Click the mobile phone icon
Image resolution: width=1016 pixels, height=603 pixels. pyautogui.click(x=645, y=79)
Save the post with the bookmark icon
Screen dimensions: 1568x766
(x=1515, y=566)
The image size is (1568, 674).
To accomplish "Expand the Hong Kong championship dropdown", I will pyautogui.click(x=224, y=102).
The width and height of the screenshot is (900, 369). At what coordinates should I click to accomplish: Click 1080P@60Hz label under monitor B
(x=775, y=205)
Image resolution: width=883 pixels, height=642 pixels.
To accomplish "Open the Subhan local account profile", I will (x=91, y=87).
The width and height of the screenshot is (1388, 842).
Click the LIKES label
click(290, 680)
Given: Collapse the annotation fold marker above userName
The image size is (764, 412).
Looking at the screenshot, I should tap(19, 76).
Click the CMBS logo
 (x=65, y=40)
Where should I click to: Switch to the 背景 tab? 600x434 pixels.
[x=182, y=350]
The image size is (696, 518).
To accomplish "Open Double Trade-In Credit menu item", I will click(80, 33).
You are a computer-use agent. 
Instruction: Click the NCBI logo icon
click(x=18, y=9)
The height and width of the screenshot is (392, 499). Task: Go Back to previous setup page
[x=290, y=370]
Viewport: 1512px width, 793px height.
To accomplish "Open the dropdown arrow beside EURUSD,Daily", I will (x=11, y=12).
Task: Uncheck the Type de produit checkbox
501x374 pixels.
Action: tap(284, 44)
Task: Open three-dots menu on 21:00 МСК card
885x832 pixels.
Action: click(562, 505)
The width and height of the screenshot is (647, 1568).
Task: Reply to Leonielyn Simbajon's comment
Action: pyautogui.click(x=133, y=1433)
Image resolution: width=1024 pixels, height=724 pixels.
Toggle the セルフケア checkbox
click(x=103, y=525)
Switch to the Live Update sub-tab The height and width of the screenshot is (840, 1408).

Task description: All entries above are to be repeated verbatim, down to the last line.

Output for this exercise:
Click the mobile phone icon
Image resolution: width=1016 pixels, height=603 pixels. pyautogui.click(x=645, y=79)
Save the post with the bookmark icon
Screen dimensions: 1568x766
(x=1515, y=566)
The image size is (1568, 674).
To accomplish "Expand the Hong Kong championship dropdown", I will pyautogui.click(x=224, y=102).
The width and height of the screenshot is (900, 369). At what coordinates should I click to accomplish: Click 1080P@60Hz label under monitor B
(x=775, y=205)
Image resolution: width=883 pixels, height=642 pixels.
To accomplish "Open the Subhan local account profile", I will (x=91, y=87).
The width and height of the screenshot is (1388, 842).
Click the LIKES label
click(290, 680)
Given: Collapse the annotation fold marker above userName
The image size is (764, 412).
Looking at the screenshot, I should tap(19, 76).
Click the CMBS logo
 (x=65, y=40)
Where should I click to: Switch to the 背景 tab? 600x434 pixels.
[x=182, y=350]
The image size is (696, 518).
To accomplish "Open Double Trade-In Credit menu item", I will click(80, 33).
You are a computer-use agent. 
Instruction: Click the NCBI logo icon
click(x=18, y=9)
The height and width of the screenshot is (392, 499). Task: Go Back to previous setup page
[x=290, y=370]
Viewport: 1512px width, 793px height.
To accomplish "Open the dropdown arrow beside EURUSD,Daily", I will (x=11, y=12).
Task: Uncheck the Type de produit checkbox
501x374 pixels.
Action: tap(284, 44)
Task: Open three-dots menu on 21:00 МСК card
885x832 pixels.
Action: click(562, 505)
The width and height of the screenshot is (647, 1568).
Task: Reply to Leonielyn Simbajon's comment
Action: pyautogui.click(x=133, y=1433)
Image resolution: width=1024 pixels, height=724 pixels.
Toggle the セルフケア checkbox
click(x=103, y=525)
Switch to the Live Update sub-tab The height and width of the screenshot is (840, 1408).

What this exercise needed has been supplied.